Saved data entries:
Segment Open

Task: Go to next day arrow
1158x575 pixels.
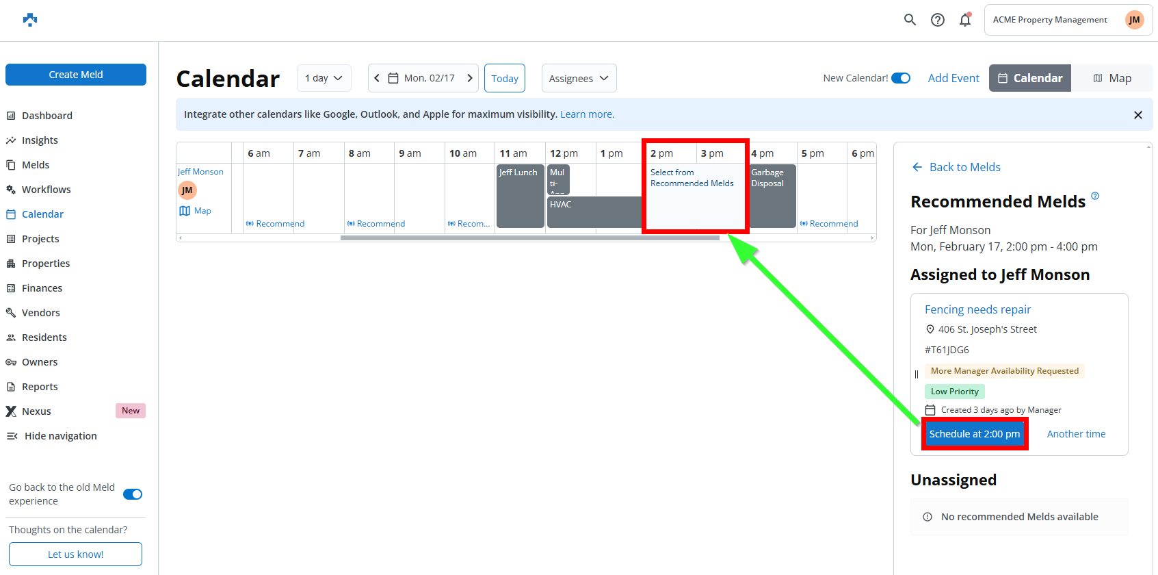Action: [470, 78]
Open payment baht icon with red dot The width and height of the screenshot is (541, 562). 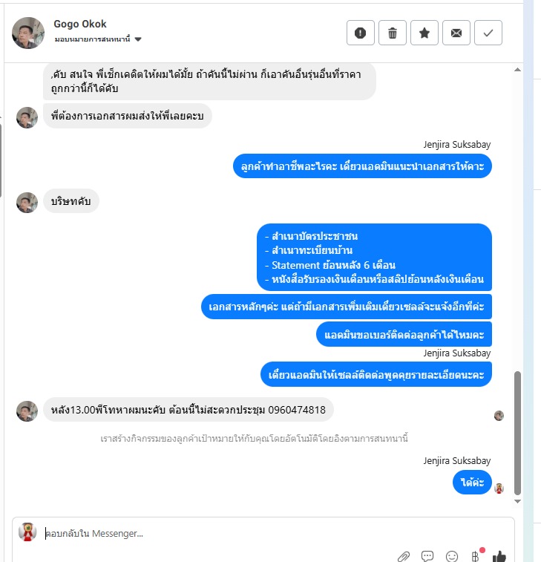(x=476, y=555)

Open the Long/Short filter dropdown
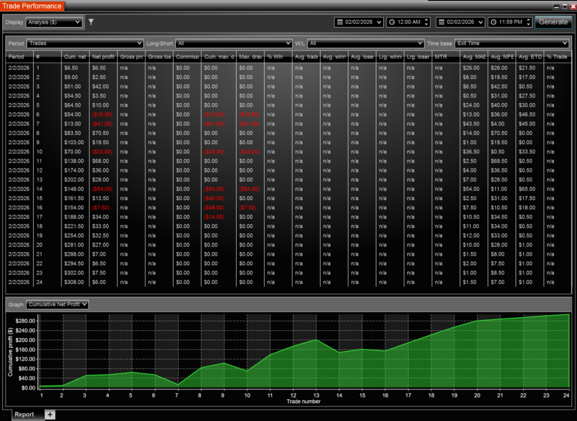233,43
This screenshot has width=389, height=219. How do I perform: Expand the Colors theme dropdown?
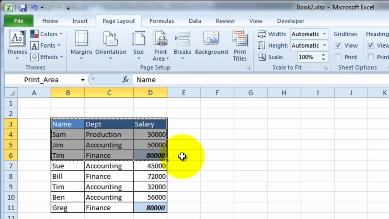61,34
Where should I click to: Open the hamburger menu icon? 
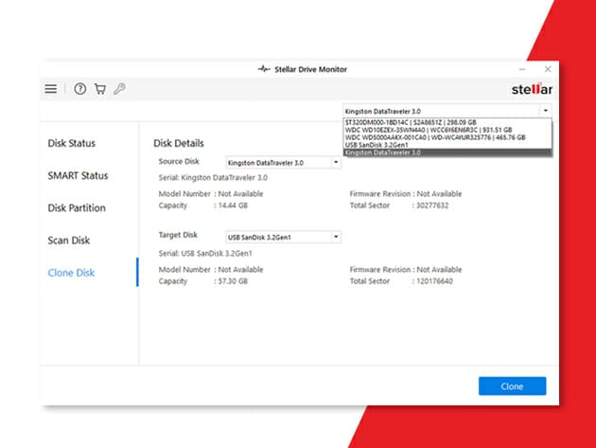[x=51, y=89]
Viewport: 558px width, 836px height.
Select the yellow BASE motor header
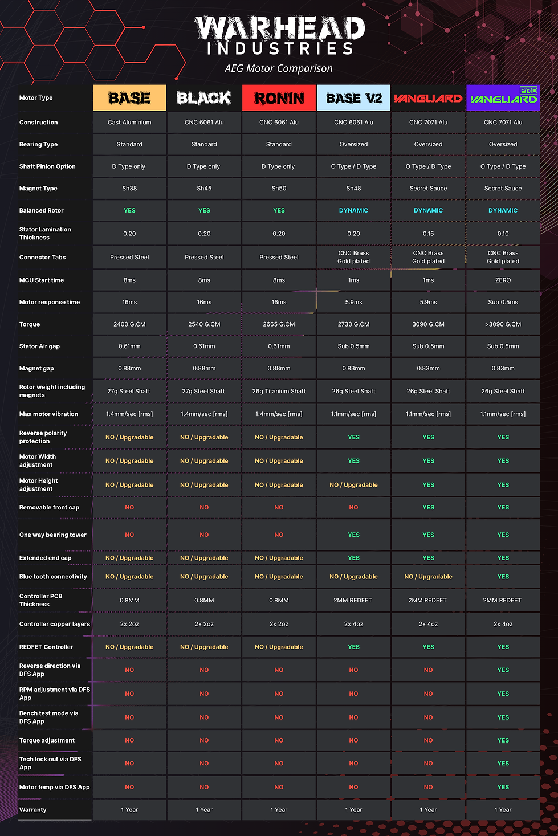point(129,98)
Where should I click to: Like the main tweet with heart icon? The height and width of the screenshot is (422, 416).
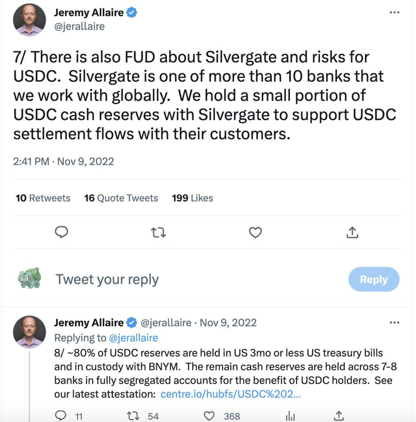point(255,232)
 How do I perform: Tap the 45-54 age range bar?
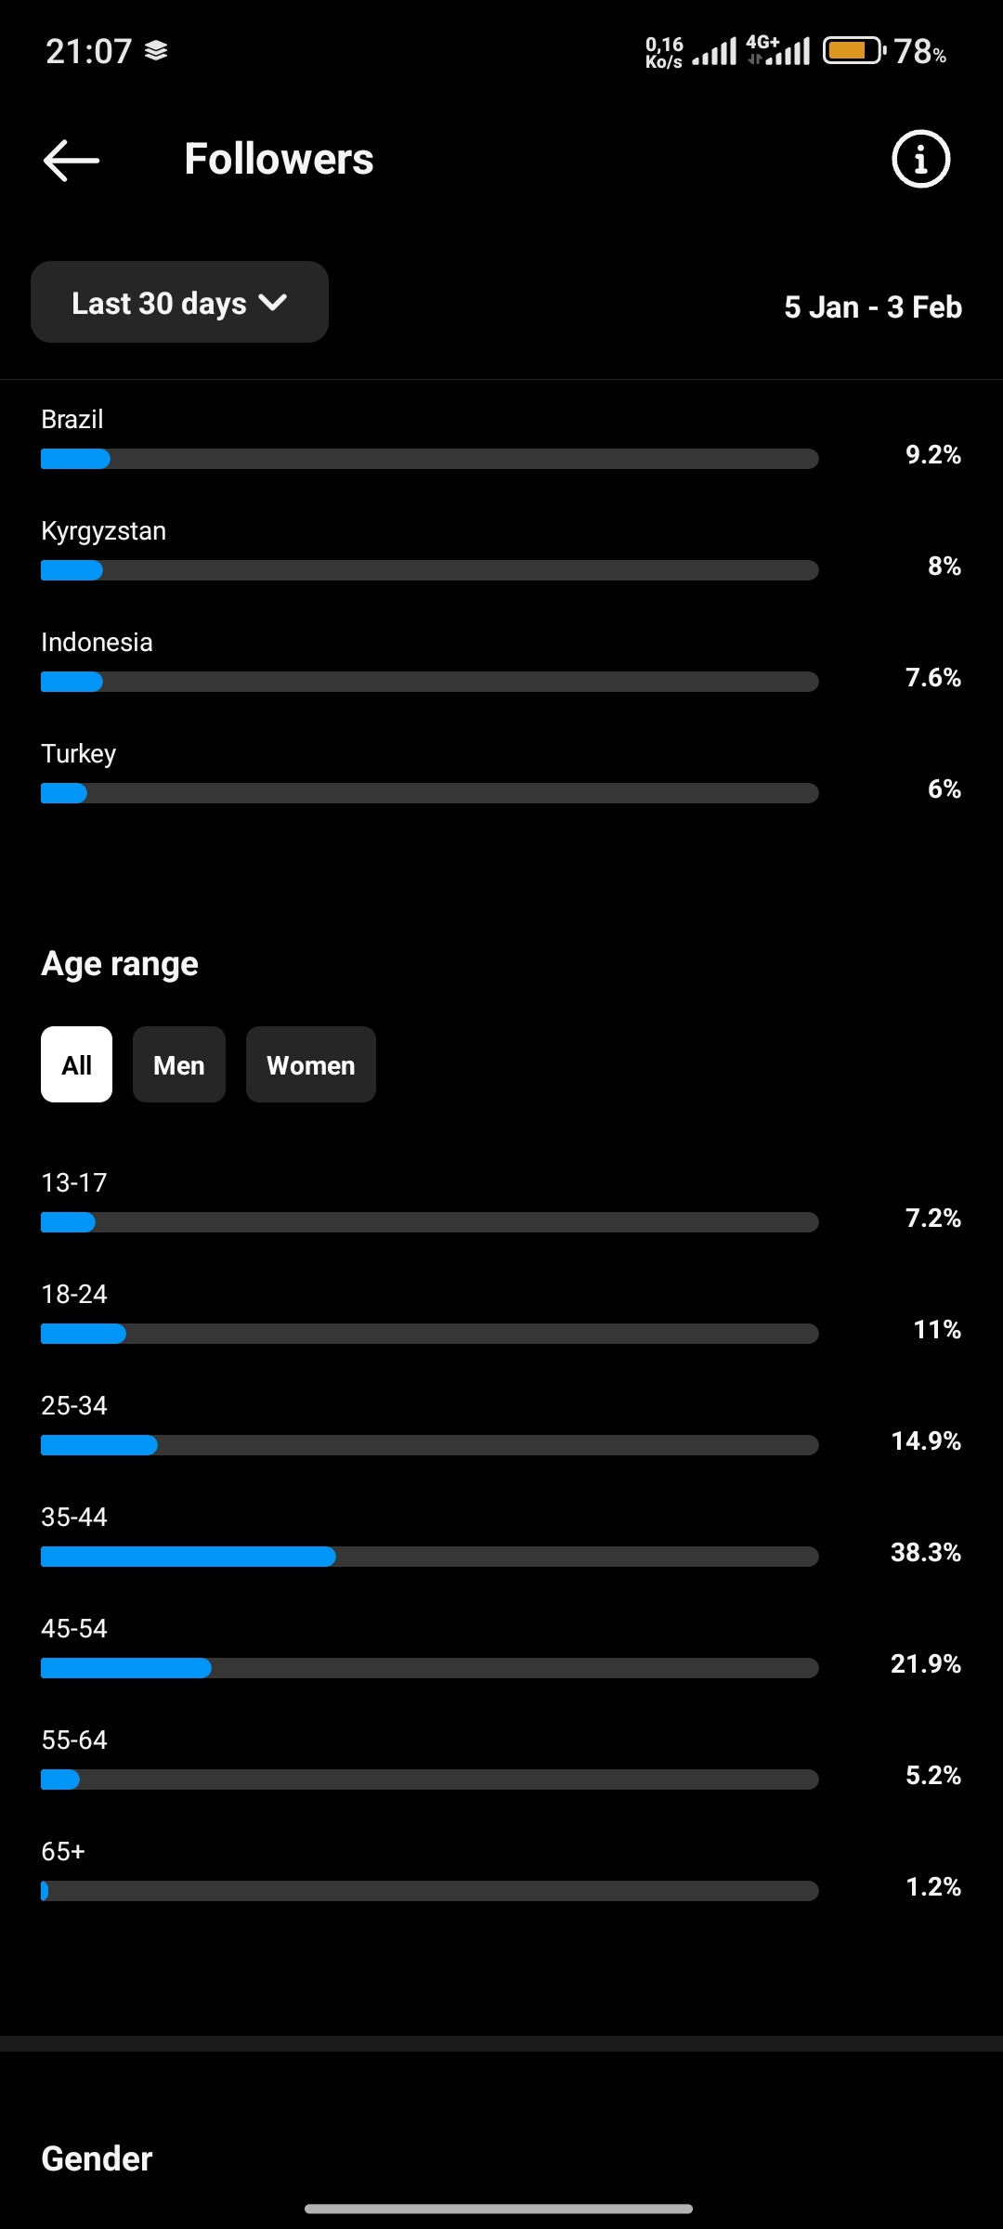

Segment Closed

An exact copy is needed of every line from the one holding "Viewport: 558px width, 836px height." to the end of the entries above, both ends kept and each picture dropped.

Viewport: 558px width, 836px height.
Select the yellow BASE motor header
point(129,98)
Where should I click to: Like the main tweet with heart icon? The height and width of the screenshot is (422, 416).
point(255,232)
 How do I perform: Tap the 45-54 age range bar?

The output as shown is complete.